» **WHAT THE EXERCISE ASKS**
Repeat the records given below in full, with no changes.

» **RECORDS SUPPLIED**
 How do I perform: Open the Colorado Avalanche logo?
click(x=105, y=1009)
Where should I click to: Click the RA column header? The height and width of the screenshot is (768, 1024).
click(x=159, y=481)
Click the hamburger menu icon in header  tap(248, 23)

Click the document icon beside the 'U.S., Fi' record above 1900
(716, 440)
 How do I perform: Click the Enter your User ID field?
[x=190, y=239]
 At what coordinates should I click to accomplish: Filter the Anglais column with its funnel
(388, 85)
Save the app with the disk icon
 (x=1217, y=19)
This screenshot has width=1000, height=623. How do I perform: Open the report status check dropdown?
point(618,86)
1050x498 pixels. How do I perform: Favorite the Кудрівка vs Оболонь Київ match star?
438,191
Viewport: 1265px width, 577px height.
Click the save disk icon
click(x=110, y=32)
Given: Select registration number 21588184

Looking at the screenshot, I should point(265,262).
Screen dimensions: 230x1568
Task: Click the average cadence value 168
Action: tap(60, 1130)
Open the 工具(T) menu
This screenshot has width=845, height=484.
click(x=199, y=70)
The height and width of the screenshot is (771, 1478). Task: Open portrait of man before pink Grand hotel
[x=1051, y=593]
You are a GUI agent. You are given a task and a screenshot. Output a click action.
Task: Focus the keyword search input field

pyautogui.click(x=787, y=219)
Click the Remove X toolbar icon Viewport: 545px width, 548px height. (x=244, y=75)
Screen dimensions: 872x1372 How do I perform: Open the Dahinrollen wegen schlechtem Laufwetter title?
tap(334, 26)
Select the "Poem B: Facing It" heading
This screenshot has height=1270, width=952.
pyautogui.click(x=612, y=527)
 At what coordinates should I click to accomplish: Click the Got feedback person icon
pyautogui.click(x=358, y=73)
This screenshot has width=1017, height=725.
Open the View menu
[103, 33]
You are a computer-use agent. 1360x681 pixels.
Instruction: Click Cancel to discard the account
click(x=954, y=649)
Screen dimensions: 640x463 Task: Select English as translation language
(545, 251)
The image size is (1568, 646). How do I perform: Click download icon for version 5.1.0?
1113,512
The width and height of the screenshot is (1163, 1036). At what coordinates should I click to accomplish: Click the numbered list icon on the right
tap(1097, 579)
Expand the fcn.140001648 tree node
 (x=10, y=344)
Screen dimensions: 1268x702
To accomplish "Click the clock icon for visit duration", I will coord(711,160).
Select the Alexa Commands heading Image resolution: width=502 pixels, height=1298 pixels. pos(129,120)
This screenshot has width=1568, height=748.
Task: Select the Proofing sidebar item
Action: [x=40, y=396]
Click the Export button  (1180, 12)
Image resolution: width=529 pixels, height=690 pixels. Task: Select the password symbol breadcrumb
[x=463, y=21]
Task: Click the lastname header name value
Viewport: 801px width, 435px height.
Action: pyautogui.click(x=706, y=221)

» **TASK OUTPUT**
 How do I perform: Open the Colorado Avalanche logo?
click(x=105, y=1009)
Where should I click to: Click the RA column header? The height and width of the screenshot is (768, 1024).
click(x=159, y=481)
Click the hamburger menu icon in header  tap(248, 23)

Click the document icon beside the 'U.S., Fi' record above 1900
(716, 440)
 How do I perform: Click the Enter your User ID field?
[x=190, y=239]
 At what coordinates should I click to accomplish: Filter the Anglais column with its funnel
(388, 85)
Save the app with the disk icon
 (x=1217, y=19)
This screenshot has width=1000, height=623. How do I perform: Open the report status check dropdown?
point(618,86)
1050x498 pixels. How do I perform: Favorite the Кудрівка vs Оболонь Київ match star?
438,191
Viewport: 1265px width, 577px height.
Click the save disk icon
click(x=110, y=32)
Given: Select registration number 21588184

Looking at the screenshot, I should point(265,262).
Screen dimensions: 230x1568
Task: Click the average cadence value 168
Action: tap(60, 1130)
Open the 工具(T) menu
This screenshot has width=845, height=484.
click(x=199, y=70)
The height and width of the screenshot is (771, 1478). Task: Open portrait of man before pink Grand hotel
[x=1051, y=593]
You are a GUI agent. You are given a task and a screenshot. Output a click action.
Task: Focus the keyword search input field

pyautogui.click(x=787, y=219)
Click the Remove X toolbar icon Viewport: 545px width, 548px height. (x=244, y=75)
Screen dimensions: 872x1372 How do I perform: Open the Dahinrollen wegen schlechtem Laufwetter title?
tap(334, 26)
Select the "Poem B: Facing It" heading
This screenshot has height=1270, width=952.
pyautogui.click(x=612, y=527)
 At what coordinates should I click to accomplish: Click the Got feedback person icon
pyautogui.click(x=358, y=73)
This screenshot has width=1017, height=725.
Open the View menu
[103, 33]
You are a computer-use agent. 1360x681 pixels.
Instruction: Click Cancel to discard the account
click(x=954, y=649)
Screen dimensions: 640x463 Task: Select English as translation language
(545, 251)
The image size is (1568, 646). How do I perform: Click download icon for version 5.1.0?
1113,512
The width and height of the screenshot is (1163, 1036). At what coordinates should I click to accomplish: Click the numbered list icon on the right
tap(1097, 579)
Expand the fcn.140001648 tree node
 (x=10, y=344)
Screen dimensions: 1268x702
To accomplish "Click the clock icon for visit duration", I will coord(711,160).
Select the Alexa Commands heading Image resolution: width=502 pixels, height=1298 pixels. pos(129,120)
This screenshot has width=1568, height=748.
Task: Select the Proofing sidebar item
Action: [x=40, y=396]
Click the Export button  (1180, 12)
Image resolution: width=529 pixels, height=690 pixels. Task: Select the password symbol breadcrumb
[x=463, y=21]
Task: Click the lastname header name value
Viewport: 801px width, 435px height.
Action: pyautogui.click(x=706, y=221)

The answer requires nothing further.